Problem to solve: Set down exactly the lines below between the line holding "Image resolution: width=980 pixels, height=557" and the line holding "Task: Open the dashboard grid icon in sidebar", inclusive; no other line belongs in the answer.

Records from a data source
■ ■ ■

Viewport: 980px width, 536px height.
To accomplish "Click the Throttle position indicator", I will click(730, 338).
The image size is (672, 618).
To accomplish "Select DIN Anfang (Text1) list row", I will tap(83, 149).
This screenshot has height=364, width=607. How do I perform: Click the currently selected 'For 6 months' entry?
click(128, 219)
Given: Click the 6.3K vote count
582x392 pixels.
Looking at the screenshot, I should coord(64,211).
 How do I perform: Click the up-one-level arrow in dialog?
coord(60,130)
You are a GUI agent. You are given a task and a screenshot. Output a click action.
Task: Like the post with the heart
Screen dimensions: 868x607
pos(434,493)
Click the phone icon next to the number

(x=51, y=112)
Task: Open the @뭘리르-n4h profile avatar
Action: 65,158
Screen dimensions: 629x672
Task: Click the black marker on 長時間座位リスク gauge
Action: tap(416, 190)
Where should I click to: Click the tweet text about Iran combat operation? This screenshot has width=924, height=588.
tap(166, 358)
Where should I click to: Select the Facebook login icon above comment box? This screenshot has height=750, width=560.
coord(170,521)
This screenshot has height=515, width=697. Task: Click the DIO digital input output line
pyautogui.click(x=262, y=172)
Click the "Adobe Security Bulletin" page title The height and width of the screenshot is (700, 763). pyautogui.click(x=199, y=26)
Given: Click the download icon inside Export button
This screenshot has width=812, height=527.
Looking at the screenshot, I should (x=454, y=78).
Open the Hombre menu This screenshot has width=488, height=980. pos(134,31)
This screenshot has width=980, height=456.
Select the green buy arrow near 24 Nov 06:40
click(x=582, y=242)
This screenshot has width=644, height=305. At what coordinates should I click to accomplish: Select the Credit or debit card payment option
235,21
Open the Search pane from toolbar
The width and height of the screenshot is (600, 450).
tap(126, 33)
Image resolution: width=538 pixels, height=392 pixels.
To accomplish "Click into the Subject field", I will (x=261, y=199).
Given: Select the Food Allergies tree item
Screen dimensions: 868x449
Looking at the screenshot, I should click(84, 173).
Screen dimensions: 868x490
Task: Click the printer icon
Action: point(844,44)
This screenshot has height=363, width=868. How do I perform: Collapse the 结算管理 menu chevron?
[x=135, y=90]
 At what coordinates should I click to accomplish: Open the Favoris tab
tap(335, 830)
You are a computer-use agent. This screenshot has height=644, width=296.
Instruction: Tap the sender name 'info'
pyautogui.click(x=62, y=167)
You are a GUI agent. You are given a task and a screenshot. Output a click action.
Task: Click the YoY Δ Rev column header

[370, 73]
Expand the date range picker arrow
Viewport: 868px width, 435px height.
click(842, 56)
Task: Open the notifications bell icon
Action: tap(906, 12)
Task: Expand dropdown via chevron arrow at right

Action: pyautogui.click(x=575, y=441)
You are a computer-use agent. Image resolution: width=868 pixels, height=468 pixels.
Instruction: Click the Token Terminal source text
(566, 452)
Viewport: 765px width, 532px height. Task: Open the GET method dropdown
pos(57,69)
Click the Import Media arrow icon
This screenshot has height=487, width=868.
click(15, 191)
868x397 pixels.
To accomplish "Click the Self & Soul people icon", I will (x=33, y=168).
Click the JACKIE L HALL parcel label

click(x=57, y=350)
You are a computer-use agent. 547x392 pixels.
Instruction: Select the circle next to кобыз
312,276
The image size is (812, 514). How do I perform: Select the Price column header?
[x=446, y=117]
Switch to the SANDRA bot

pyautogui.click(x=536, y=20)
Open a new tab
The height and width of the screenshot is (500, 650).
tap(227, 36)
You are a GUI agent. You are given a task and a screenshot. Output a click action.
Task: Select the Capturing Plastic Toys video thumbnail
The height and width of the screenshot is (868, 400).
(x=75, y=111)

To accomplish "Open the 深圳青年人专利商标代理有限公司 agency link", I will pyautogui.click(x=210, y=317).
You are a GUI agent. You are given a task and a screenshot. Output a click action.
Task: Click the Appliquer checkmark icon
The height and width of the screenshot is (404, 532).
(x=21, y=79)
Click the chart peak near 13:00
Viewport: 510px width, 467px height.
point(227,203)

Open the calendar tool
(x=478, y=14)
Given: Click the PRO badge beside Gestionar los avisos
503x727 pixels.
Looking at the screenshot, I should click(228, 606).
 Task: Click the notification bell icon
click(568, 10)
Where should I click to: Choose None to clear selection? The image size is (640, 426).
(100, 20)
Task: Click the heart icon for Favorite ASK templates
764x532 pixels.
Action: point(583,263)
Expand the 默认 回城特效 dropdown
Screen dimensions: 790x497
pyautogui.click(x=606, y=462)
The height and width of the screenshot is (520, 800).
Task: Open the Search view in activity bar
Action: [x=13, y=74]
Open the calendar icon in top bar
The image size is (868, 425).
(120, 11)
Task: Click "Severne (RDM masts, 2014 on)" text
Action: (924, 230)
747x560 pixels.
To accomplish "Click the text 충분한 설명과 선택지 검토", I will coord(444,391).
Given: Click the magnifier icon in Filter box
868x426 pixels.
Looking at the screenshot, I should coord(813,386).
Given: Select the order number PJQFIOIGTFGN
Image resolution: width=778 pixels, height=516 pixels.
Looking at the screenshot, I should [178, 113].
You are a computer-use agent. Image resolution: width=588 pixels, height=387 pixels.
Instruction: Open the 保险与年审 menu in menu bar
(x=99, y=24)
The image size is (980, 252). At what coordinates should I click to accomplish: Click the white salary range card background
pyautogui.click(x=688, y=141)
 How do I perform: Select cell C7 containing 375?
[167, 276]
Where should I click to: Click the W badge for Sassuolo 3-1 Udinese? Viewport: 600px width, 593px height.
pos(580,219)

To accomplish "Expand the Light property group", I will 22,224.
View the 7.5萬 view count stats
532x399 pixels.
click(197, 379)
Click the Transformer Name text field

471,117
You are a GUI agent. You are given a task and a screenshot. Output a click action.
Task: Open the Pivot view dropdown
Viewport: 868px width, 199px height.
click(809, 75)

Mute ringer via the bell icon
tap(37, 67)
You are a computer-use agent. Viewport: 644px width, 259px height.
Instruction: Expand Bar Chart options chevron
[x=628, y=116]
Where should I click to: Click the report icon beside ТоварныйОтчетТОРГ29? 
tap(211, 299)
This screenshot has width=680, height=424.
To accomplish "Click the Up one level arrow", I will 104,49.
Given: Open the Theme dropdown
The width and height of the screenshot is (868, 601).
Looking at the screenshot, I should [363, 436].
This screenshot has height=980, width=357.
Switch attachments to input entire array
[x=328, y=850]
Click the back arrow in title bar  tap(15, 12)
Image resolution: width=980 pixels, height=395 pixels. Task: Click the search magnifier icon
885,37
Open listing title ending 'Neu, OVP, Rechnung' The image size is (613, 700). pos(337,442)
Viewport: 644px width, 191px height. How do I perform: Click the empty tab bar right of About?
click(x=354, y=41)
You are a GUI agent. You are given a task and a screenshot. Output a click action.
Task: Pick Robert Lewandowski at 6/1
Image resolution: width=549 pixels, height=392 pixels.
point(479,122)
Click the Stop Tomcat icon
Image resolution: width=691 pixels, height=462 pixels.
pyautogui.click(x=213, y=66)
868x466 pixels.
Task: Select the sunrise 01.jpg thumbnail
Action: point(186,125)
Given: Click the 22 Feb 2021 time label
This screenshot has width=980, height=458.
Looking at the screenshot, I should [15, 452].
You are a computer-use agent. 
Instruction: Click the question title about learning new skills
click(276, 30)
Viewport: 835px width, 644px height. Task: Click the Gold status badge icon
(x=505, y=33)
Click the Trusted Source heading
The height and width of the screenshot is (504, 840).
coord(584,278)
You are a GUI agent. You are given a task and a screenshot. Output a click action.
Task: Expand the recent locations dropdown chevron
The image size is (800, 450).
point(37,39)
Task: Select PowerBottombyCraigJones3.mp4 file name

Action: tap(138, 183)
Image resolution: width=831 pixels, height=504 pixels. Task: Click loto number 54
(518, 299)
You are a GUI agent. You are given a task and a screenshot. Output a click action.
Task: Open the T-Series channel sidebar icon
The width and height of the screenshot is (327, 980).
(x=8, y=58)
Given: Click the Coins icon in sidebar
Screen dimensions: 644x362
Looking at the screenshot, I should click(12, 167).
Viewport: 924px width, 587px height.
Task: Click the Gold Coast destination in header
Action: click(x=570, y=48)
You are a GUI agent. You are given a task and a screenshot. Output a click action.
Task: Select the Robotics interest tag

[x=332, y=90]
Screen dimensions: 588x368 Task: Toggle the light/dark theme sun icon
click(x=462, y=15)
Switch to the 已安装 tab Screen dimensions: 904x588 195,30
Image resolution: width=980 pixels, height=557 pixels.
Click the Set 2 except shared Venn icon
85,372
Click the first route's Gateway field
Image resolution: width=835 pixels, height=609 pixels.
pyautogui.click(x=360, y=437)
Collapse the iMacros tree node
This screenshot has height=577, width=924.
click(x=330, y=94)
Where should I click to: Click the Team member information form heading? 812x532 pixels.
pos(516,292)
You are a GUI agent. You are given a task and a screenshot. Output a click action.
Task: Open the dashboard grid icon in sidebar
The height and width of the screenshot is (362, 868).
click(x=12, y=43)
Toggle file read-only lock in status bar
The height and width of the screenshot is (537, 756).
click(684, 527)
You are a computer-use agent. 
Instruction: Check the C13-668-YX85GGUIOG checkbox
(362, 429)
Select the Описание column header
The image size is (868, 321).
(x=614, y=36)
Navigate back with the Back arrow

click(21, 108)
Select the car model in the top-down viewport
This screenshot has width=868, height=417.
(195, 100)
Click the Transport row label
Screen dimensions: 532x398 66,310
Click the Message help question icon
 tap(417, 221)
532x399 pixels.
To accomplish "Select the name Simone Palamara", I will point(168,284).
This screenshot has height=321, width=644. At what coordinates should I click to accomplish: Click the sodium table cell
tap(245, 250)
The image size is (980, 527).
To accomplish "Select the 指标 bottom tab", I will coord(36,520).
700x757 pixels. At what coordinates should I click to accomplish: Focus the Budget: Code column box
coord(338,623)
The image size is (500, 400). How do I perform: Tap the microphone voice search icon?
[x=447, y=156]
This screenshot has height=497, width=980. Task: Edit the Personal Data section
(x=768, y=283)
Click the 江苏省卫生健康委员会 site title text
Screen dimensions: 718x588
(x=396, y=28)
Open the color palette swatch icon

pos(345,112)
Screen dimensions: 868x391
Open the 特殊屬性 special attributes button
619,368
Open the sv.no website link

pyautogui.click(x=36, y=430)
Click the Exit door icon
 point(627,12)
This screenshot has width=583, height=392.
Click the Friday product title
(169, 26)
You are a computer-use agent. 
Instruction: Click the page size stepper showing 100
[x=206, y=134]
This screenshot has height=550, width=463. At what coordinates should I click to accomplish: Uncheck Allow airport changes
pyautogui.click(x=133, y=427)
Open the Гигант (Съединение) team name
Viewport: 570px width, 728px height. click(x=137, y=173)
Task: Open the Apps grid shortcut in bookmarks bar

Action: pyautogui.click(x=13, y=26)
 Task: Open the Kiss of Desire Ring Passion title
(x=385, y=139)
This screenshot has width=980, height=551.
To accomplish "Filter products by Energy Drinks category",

■ ■ ■

Reply:
Image resolution: width=980 pixels, height=557 pixels.
Click the Set 2 except shared Venn icon
85,372
Click the first route's Gateway field
Image resolution: width=835 pixels, height=609 pixels.
pyautogui.click(x=360, y=437)
Collapse the iMacros tree node
This screenshot has height=577, width=924.
click(x=330, y=94)
Where should I click to: Click the Team member information form heading? 812x532 pixels.
pos(516,292)
You are a GUI agent. You are given a task and a screenshot. Output a click action.
Task: Open the dashboard grid icon in sidebar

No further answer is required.